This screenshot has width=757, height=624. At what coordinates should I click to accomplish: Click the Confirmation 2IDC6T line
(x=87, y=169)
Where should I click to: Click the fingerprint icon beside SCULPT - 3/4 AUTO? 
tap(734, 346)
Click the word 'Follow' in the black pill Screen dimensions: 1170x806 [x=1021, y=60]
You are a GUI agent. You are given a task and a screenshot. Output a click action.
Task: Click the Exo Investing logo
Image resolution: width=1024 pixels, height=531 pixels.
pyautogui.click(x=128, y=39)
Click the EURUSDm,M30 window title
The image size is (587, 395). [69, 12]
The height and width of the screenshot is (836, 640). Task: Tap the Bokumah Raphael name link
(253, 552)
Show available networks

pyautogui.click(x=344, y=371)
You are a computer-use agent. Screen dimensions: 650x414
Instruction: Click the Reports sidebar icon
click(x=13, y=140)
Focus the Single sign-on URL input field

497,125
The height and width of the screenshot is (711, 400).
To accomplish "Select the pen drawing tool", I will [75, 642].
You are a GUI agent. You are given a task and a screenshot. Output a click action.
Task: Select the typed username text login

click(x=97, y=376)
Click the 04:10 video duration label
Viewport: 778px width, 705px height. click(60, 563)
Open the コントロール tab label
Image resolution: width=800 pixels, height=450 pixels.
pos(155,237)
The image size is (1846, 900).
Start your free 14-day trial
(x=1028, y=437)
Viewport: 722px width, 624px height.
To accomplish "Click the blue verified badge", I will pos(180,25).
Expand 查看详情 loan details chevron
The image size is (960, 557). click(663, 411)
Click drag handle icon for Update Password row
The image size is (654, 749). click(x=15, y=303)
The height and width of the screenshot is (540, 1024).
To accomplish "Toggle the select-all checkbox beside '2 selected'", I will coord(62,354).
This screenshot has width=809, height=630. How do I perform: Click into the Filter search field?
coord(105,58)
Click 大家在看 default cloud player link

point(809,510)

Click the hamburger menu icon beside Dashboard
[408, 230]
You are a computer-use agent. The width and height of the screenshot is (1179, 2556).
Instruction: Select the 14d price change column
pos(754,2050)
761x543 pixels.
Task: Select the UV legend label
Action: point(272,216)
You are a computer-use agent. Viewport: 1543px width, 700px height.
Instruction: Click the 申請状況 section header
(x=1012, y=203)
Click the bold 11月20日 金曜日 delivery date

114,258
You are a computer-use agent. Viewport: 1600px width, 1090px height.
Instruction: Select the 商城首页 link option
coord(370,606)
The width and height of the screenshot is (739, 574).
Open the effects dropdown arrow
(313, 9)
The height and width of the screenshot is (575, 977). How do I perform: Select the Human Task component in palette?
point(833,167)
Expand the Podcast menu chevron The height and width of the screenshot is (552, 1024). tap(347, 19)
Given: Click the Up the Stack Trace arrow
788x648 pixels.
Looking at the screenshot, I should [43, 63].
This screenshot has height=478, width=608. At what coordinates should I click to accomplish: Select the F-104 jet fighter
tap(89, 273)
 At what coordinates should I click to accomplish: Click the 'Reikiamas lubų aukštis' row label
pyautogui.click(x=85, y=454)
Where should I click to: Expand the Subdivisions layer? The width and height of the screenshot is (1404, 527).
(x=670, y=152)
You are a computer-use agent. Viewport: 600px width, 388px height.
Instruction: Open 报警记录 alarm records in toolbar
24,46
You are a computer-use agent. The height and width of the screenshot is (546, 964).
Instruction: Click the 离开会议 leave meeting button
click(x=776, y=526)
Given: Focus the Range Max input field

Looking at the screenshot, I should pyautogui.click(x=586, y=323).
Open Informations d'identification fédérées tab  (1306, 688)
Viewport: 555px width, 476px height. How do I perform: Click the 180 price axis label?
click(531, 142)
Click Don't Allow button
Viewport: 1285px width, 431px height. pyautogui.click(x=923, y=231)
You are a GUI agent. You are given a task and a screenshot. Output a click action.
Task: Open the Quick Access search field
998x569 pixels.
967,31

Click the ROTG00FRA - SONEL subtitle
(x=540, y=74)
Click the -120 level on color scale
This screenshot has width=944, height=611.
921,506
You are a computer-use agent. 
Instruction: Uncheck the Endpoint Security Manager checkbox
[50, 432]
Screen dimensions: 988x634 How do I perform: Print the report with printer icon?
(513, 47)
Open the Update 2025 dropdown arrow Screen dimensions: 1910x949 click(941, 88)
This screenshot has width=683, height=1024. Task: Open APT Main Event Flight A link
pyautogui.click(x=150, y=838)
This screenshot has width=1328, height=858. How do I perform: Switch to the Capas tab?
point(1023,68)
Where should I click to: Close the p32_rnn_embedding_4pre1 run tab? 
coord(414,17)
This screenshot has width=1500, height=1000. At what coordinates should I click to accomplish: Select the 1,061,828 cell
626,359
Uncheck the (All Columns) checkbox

|---|

Your instructions:
Everything from the line with "Where should I click to: Close" through the last line of the data is to be retyped verbatim, with no other text.

Solved exercise:
Where should I click to: Close the p32_rnn_embedding_4pre1 run tab? 
coord(414,17)
This screenshot has width=1500, height=1000. At what coordinates should I click to accomplish: Select the 1,061,828 cell
626,359
Uncheck the (All Columns) checkbox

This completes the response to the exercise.